◆ **PROBLEM 1**:
Convert the records, everything from the line containing "You are a computer-use agent. The" down to the line containing "Action: pyautogui.click(x=69, y=21)", into a Markdown table with the columns Row and Line, leaving out blank lines.

◆ **DOCUMENT TEXT**:
# # # # # # #

The disagreement as to what is and isn’t possible ultimately stems from contrasting definitions as to what capitalism is. Alda’s “economic democracy” stance reflects philosopher David Schweickart’s definition. Capitalism take places in the familiar “market economy”, yes, but the decisive characteristic, to Schweickart, is that it is based on wage labour. This means the vast majority of people have to rent themselves to the small minority that own companies, shops or offices in order gain the livelihood –  the wages, salaries or fees – that enables them to have a reasonable standard of life and not frequent food banks. Their need of an income means they are compelled to subject themselves to undemocratic rule at work and the baleful consequences of inequality, the dominance of huge firms and a lack of concern of external effects on society and the environment. The solution is to end the division between the elite that owns “the means of production” and the millions of people one or two payslips from bankruptcy. When workplaces are democratised, the argument runs, the behavioural characteristic of firms will change and seemingly intractable problems will become tractable. Values not “measured in dollars or pounds” would predominate. But this is decidedly not about the abolition of profit or competition. Profit will remain, it’s just that the people who receive it will alter.

# # # # # # #

◆ **GIVEN ENTRIES**:
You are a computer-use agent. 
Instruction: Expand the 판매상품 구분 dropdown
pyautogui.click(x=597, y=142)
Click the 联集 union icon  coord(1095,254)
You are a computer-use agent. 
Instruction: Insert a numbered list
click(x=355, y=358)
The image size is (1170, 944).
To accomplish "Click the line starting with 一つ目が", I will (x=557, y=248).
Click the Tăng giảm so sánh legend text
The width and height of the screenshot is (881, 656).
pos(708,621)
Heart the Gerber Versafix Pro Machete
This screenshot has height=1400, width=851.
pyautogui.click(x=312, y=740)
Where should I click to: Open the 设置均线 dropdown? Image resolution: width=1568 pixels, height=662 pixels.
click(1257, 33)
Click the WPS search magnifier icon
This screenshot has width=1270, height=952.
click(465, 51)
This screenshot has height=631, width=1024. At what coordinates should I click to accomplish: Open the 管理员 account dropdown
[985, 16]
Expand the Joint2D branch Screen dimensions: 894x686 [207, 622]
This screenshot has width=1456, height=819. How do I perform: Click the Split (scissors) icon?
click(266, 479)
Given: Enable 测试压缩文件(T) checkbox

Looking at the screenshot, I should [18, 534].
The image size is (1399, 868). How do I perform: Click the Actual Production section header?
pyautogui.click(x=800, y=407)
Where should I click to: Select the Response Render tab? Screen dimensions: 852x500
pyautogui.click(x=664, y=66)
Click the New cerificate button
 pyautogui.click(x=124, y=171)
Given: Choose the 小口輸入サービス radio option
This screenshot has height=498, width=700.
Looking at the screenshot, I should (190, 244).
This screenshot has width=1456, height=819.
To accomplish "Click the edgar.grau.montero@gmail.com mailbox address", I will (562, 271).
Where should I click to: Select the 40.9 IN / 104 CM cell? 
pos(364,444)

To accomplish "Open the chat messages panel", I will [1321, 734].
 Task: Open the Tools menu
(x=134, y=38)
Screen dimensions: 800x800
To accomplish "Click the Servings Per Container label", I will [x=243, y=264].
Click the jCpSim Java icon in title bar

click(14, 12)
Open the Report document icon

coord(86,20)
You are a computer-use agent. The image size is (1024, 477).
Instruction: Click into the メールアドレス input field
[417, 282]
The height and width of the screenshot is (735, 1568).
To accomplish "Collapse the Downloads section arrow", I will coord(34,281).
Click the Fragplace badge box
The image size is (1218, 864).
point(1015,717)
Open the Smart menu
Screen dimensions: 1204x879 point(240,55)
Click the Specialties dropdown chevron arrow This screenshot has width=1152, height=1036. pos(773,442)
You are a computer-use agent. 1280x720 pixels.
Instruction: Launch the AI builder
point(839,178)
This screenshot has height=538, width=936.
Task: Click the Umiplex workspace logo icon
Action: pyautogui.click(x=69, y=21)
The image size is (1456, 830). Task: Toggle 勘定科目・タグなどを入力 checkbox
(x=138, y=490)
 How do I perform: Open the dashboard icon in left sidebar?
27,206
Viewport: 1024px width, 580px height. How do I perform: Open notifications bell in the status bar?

# # # # # # #

◆ **PROBLEM 2**:
In the passage on capitalism, whose definition of capitalism does Alda's "economic democracy" stance reflect?

◆ **EXPECTED OUTPUT 1**:
| Row | Line |
|---|---|
| 1 | You are a computer-use agent. The image size is (1024, 477). |
| 2 | Instruction: Click into the メールアドレス input field |
| 3 | [417, 282] |
| 4 | The height and width of the screenshot is (735, 1568). |
| 5 | To accomplish "Collapse the Downloads section arrow", I will coord(34,281). |
| 6 | Click the Fragplace badge box |
| 7 | The image size is (1218, 864). |
| 8 | point(1015,717) |
| 9 | Open the Smart menu |
| 10 | Screen dimensions: 1204x879 point(240,55) |
| 11 | Click the Specialties dropdown chevron arrow This screenshot has width=1152, height=1036. pos(773,442) |
| 12 | You are a computer-use agent. 1280x720 pixels. |
| 13 | Instruction: Launch the AI builder |
| 14 | point(839,178) |
| 15 | This screenshot has height=538, width=936. |
| 16 | Task: Click the Umiplex workspace logo icon |
| 17 | Action: pyautogui.click(x=69, y=21) |

◆ **EXPECTED OUTPUT 2**:
Philosopher David Schweickart's.